3. The contactor according to claim 1, characterized in that, The at least two coils are independent coils, each of the independent coils is connected in series, and the number of turns of each of the independent coils may be equal or unequal. The magnitudes of the starting current and the holding current are adjusted based on the number of turns of each of the independent coils.

4. The contactor according to claim 1, characterized in that, The conversion module includes a first position switch and a second position switch; The first terminal of the rectifier module is connected to the first terminal of the external AC power supply, the second terminal is connected to the first terminal of the electromagnetic module, the third terminal is connected to the second terminal of the first position switch, and the fourth terminal is connected to the first terminal of the second position switch; the first terminal of the first position switch is connected to the second terminal of the external AC power supply, and the second terminal of the second position switch is connected to the third terminal of the electromagnetic module. When the contactor is started, the first position switch and the second position switch are closed, the rectifier module performs full-wave rectification to obtain the starting current, and outputs the starting current to the electromagnetic module; When the distance between the moving iron core and the stationary iron core in the electromagnetic module is less than a distance threshold, the first position switch and the second position switch are opened in sequence, and the rectifier module switches to half-wave rectification to obtain pulsating DC as a holding current output to the electromagnetic module.

5. The contactor according to any one of claims 1 to 4, characterized in that, The contactor also includes a first diode, the positive terminal of which is connected to the third terminal of the electromagnetic module, and the negative terminal is connected to the second terminal of the external AC power supply.

6. The contactor according to any one of claims 1 to 4, characterized in that, The contactor also includes a second diode, the negative terminal of which is connected to the first terminal of the electromagnetic module and the positive terminal of which is connected to the second terminal of the electromagnetic module. By recycling the electromagnetic energy generated by the pulsating DC current flowing through K1 and continuing through the second diode, the continuity of the electromagnet's attraction force when the half-wave pulsating DC current crosses zero is ensured. The second terminal of the electromagnetic module is the tap or connection point of the at least two coils.

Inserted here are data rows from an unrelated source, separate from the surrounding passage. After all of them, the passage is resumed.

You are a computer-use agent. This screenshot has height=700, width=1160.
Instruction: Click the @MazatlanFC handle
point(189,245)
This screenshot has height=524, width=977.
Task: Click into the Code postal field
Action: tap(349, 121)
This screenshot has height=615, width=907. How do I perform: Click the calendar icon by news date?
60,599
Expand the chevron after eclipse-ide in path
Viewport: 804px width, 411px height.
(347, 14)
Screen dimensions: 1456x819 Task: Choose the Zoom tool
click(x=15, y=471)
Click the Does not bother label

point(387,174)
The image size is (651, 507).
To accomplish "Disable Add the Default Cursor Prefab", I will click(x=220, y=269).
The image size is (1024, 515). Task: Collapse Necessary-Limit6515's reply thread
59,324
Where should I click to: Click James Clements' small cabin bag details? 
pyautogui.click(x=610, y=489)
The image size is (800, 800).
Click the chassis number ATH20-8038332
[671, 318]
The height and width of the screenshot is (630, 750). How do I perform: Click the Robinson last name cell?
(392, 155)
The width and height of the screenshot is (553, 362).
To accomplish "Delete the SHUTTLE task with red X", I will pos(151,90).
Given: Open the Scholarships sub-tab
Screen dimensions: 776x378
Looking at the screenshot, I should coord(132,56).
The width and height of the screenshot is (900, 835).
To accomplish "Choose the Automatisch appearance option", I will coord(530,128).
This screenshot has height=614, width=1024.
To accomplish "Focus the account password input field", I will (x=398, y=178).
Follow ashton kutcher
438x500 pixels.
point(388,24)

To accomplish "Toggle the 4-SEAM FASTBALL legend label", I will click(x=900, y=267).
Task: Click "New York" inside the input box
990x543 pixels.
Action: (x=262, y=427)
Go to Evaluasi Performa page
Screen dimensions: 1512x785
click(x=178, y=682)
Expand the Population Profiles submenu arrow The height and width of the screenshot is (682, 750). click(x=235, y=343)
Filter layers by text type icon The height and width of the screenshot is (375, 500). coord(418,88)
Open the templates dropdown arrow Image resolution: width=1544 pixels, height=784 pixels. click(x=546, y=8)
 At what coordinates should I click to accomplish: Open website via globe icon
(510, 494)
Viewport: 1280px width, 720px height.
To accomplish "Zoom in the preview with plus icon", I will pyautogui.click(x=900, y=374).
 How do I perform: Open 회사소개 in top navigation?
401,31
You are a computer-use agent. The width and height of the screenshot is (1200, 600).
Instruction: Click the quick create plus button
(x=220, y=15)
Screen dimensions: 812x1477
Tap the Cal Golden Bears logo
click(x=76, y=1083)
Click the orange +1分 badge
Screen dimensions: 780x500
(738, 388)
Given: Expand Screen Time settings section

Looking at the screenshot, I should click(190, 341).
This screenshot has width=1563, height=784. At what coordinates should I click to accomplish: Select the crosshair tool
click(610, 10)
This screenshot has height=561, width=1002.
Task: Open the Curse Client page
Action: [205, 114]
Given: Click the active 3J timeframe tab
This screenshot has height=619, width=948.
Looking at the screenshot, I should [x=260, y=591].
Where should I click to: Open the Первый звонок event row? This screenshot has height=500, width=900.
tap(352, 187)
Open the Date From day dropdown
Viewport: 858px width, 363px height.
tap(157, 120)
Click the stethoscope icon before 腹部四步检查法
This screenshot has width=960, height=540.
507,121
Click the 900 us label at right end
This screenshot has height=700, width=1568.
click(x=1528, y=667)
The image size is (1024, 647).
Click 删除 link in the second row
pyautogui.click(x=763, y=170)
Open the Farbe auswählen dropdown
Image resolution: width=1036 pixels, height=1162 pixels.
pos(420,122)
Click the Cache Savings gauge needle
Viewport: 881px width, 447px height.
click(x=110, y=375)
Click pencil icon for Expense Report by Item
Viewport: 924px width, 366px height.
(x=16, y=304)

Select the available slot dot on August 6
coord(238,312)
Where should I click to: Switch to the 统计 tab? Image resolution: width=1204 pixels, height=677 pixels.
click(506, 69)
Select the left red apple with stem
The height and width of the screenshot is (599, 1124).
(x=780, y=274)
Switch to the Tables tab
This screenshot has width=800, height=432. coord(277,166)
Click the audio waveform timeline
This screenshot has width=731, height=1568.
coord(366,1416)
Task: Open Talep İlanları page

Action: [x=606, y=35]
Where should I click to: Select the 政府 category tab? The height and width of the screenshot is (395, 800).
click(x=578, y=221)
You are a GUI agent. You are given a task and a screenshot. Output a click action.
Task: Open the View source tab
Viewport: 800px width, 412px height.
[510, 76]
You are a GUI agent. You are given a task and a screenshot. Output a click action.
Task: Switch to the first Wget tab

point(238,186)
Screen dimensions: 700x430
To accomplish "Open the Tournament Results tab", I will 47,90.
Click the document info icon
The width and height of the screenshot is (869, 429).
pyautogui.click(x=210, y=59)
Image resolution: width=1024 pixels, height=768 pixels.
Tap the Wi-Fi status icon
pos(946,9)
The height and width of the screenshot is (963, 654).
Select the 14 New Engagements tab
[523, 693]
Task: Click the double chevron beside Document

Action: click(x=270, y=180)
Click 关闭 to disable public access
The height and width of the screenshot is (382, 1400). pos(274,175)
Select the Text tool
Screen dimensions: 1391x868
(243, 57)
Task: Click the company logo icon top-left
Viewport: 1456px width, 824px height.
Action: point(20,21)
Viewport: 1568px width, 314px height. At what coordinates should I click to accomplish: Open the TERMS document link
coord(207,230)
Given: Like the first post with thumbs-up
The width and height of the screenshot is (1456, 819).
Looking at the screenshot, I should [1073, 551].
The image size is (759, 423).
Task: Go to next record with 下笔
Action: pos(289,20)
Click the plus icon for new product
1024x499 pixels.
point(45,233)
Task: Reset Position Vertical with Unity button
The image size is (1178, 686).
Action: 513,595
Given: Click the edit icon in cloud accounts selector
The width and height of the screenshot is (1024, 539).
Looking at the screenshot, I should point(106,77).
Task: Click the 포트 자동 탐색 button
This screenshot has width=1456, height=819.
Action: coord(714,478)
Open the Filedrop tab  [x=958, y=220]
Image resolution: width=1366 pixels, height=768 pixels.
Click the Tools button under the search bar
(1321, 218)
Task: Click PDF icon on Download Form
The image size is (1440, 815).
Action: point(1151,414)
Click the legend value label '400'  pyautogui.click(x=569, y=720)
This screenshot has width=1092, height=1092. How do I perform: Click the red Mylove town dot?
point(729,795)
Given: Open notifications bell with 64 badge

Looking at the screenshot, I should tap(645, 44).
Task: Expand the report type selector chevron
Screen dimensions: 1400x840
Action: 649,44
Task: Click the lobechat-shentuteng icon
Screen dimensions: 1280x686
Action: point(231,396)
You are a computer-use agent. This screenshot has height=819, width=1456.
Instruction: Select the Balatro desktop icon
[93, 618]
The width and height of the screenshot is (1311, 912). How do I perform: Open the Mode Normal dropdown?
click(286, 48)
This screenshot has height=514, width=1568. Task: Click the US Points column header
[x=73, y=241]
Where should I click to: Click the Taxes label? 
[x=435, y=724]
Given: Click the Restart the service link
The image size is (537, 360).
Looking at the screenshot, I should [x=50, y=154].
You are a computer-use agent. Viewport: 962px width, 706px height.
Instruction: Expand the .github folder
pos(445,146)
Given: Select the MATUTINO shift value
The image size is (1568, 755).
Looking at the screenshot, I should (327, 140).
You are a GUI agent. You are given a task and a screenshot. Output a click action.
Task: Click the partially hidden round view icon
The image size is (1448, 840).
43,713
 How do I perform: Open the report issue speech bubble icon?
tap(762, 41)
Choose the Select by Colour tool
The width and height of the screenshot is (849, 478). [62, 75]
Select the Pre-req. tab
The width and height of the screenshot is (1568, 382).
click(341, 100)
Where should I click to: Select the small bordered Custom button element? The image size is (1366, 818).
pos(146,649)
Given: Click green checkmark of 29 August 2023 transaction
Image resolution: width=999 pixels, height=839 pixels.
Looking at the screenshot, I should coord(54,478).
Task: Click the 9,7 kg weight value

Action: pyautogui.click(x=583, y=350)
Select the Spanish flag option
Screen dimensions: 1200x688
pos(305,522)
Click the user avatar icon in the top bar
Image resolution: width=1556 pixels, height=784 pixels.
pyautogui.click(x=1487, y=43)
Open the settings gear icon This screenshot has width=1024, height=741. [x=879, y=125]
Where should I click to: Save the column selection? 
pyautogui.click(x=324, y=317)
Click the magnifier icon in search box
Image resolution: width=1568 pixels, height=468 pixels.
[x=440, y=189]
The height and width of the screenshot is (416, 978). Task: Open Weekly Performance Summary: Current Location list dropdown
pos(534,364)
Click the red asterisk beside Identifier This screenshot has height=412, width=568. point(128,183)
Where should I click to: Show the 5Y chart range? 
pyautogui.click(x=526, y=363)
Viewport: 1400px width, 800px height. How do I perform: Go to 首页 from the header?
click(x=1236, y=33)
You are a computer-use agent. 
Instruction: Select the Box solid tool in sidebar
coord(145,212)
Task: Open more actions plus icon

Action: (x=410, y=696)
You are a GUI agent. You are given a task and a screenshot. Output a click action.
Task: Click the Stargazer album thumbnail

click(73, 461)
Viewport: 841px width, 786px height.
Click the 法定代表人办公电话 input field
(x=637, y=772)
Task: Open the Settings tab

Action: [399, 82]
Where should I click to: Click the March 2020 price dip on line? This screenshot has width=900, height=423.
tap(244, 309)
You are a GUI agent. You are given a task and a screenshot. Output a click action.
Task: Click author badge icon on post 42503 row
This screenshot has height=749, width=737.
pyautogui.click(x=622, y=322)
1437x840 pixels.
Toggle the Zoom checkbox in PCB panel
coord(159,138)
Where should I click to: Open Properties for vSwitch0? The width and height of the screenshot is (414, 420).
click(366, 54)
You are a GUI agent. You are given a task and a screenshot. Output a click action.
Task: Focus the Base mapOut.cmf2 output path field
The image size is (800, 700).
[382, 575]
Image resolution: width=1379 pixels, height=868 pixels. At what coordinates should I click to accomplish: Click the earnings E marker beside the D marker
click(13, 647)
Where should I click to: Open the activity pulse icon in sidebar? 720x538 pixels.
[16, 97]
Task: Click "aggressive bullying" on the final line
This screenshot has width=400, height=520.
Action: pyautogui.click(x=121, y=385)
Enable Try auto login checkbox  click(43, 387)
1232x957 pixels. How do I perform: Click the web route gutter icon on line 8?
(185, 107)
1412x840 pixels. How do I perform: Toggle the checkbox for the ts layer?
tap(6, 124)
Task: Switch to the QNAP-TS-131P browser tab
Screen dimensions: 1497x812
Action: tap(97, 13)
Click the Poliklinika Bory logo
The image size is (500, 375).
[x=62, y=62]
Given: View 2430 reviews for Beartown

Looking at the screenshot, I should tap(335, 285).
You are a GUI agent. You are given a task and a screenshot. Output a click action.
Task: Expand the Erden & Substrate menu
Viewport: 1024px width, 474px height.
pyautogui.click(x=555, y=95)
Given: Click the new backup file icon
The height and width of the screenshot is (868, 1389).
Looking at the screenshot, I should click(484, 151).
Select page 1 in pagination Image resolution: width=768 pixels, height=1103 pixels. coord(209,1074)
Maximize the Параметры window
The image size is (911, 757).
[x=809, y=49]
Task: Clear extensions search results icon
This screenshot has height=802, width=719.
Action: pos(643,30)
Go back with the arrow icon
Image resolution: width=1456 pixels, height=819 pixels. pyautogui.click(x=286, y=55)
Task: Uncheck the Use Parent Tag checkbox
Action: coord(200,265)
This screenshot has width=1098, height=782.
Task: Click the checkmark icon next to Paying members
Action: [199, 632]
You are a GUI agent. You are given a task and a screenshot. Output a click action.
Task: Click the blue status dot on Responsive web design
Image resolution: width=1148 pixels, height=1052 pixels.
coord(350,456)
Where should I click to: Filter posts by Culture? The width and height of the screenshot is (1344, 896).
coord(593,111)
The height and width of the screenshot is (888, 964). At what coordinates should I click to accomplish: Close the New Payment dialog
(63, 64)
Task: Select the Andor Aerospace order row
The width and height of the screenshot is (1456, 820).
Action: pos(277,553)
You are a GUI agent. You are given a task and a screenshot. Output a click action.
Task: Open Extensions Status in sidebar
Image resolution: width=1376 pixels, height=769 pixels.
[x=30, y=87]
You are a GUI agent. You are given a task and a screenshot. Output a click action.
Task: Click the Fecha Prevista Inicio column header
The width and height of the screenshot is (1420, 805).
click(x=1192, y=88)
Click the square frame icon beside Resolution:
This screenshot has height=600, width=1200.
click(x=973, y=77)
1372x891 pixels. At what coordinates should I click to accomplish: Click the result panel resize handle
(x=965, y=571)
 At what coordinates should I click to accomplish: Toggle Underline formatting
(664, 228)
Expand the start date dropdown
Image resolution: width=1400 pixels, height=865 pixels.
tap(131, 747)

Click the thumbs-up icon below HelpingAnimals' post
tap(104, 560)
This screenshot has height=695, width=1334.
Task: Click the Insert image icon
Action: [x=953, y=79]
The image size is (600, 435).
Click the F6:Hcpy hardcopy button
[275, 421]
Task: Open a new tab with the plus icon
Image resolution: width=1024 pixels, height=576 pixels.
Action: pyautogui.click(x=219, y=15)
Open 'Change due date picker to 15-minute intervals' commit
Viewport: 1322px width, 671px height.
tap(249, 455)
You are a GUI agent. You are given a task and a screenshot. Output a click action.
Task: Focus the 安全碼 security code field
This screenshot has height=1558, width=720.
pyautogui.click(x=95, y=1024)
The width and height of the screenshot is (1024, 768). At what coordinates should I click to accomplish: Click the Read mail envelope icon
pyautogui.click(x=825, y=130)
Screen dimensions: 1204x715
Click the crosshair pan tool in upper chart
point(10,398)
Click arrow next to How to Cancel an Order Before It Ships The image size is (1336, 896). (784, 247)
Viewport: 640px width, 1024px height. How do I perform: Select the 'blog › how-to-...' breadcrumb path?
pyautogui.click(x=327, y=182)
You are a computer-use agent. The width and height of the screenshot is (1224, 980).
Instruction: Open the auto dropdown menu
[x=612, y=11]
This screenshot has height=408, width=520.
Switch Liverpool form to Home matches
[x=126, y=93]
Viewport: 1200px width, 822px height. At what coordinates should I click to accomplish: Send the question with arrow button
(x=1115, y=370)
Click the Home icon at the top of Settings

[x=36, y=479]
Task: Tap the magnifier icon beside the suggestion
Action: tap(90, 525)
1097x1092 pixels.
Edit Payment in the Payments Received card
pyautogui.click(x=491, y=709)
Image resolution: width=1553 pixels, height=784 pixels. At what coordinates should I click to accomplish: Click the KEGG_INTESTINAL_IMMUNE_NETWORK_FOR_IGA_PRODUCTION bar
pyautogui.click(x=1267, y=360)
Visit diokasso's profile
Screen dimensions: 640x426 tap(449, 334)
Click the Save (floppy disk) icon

7. The contactor according to any one of claims 1 to 4, characterized in that, The conversion module includes a first position switch and a second position switch; The contactor further includes a trigger head, which moves with the moving iron core of the electromagnetic module. During the movement of the moving iron core toward the stationary iron core of the electromagnetic module, the first position switch and the second position switch are sequentially opened by the trigger head.

8. The contactor according to any one of claims 1 to 4, characterized in that, The rectifier module is a bridge rectifier circuit.

9. The contactor according to any one of claims 1 to 4, characterized in that, The electromagnetic module includes two coils.

10. An electrical device, characterized in that, Includes the contactor as described in any one of claims 1 to 9.